PROFESSIONAL CONTACTS – Bankruptcy attorney, financial consultants, divorce attorney, CPA or Bookkeeper, and other professionals that work with clients that need the equity of their home or understand the value of home ownership. These professionals need a qualified mortgage professional to refer their clients. A financial planner may want a homeowner to refinance and use the equity for investments with higher rate of return. An accountant may advise a client they need to purchase a home for the tax write off. Bankruptcy attorney may advise a different path from bankruptcy. Such as a debt consolidation when a client has excessive home equity, or paying off the chapter 13 bankruptcy early with a home equity refinance.
PUBLIC INFORMATION SOURCES – There are public announcements for marriage licenses, job promotions, bankruptcy filings, divorce filings, or other filings that would give you a reason for approach.
REAL ESTATE AGENTS – The goal of having a steady stream of real estate agent business is the dream of most loan originators. The relationship between the real estate agent and loan originator is difficult to keep consistent. Often the relationship is only as good as the last loan transaction. Real estate agents have many loan originators contending for their business, all offering better products, better service, and who knows what. Keep in mind that it is illegal according to RESPA to pay a real estate agent for a lead.

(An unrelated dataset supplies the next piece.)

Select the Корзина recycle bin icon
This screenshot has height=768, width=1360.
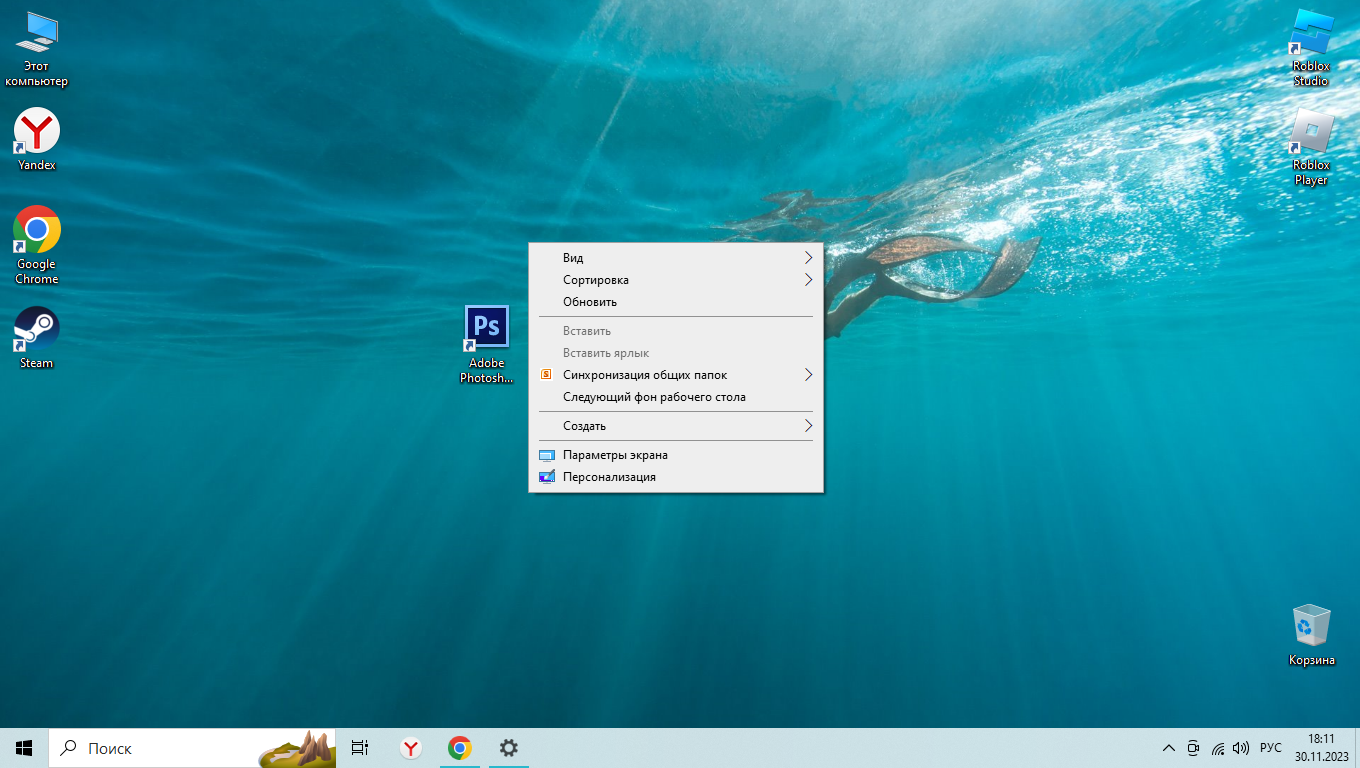click(1311, 626)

So if you cannot buy the real estate agent’s loyalty how do you keep the relationship? Excellent customer service is the best way. Don’t miss a close of escrow date, EVER! Keep the real estate agent informed with weekly status reports. Communication is Key! Keep in mind the Privacy Laws governs your actions as to the amount of information you may share with the real estate agents involved in the transaction.
Listing Agents – When you have a purchase transaction, keep the listing agent well informed as this is an opportunity for a new source. By keeping them in the information loop, you may just earn their business. Introduce yourself when you get the purchase contract. Let them know when the appraisal is being ordered and ask how they want to give access to the property. Call and inform them when the appraisal is received and the appraised value, and when closing docs are ordered and at title. After you call the listing agent to let them know the transaction has funded, let them know you’d like to work with them. Give them your quick scripted presentation for new business, and ask for an appointment to discuss how you can help them close loans. Maybe show them the ‘Open House Kits’ you use for listing agents, and your willingness to sit at open houses.
Real estate agents can give referrals to other real estate agents and purchasers, but only if they trust you to get the loan closed. Best way to get past the ‘Gate Keeper’. Ask the agents for referrals to other agents in their office. Meet the real estate agent at their office so they can introduce you around to the other agents personally.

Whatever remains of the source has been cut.